My theory, and take this with a grain of salt because I’m far from an expert on these matters, is that if Drabek has dropped anything from last year at all it’s actually his slider. What are being recognized as sliders in his last four starts are actually curveballs, failed curveballs and failed changeups. Prior to those starts, his changeups, which have a larger than average vertical drop, were being misidentified as curve balls. This would also explain why in his first five starts of the year, he’s recorded as only throwing a changeup 1.8% of the time, while in his last four, it’s been bumped to 13.1%.

While he hasn’t completely dropped the curve as the Pitch FX charts suggest, he is using it a lot less. In fact, it’s the least used pitch in his entire arsenal which includes a four seamer, a two seamer, a cut fastball, and the two or three pitches we’ve been talking about here.
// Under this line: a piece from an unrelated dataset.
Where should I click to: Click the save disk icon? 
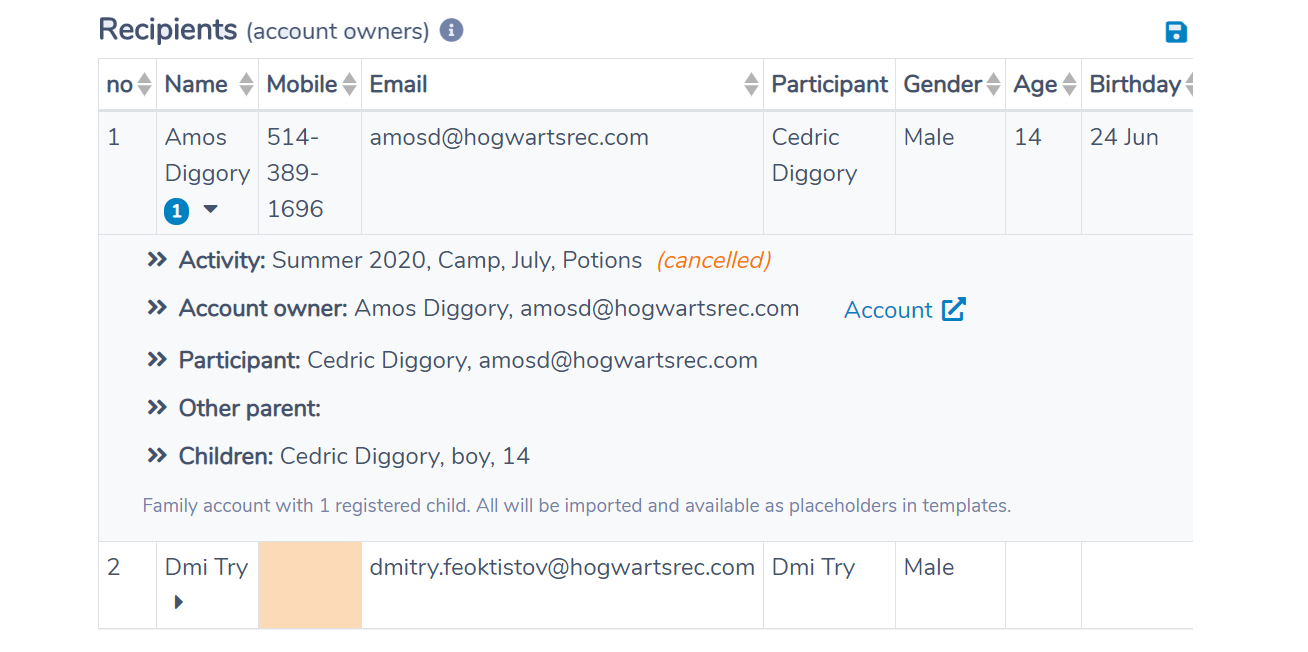tap(1176, 32)
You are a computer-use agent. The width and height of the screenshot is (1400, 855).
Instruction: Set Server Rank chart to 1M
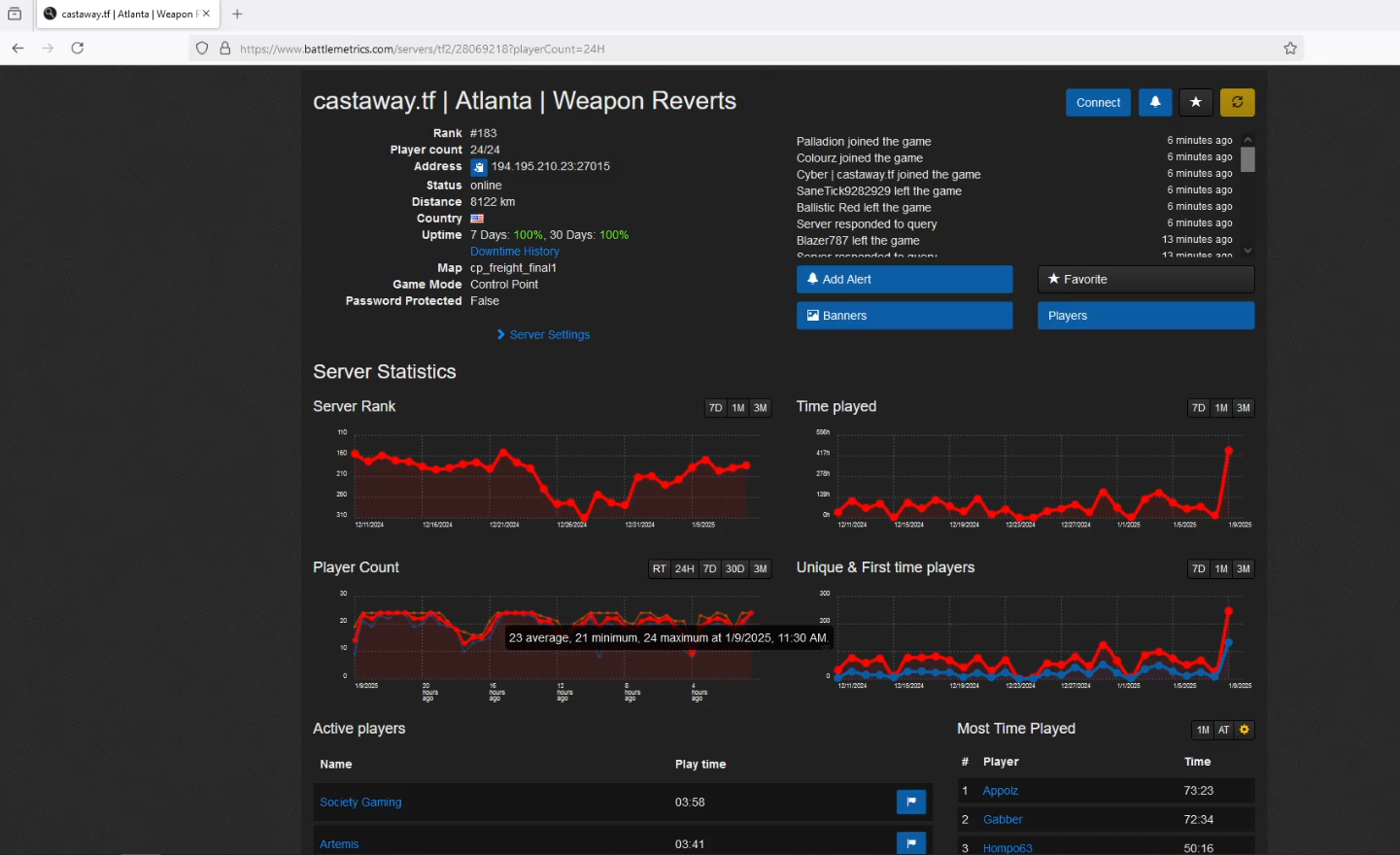738,408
I’m sure that manager John Farrell and pitching coach Bruce Walton know best, but I’d be curious to understand the reasoning behind Drabek’s increased use of the changeup seemingly at the expense of his curve, which is the pitch that we heard such great things about while Drabek was a prospect.

At the very least, looking at all of his pitches allows us to mock what former Washington Nationals GM Jim Bowden recently said about Drabek:

Drabek has the competitiveness of his mom, the poise of his dad, and the athelticism of both. His velocity improved after the Tommy John surgery; he’s now throwing in the mid-90s with a wipe-out, spiked curveball and a developing changeup.

That “developing” changeup is actually being thrown a whole lot more than the “wipe-out, spiked” curveball of Drabek’s reputation.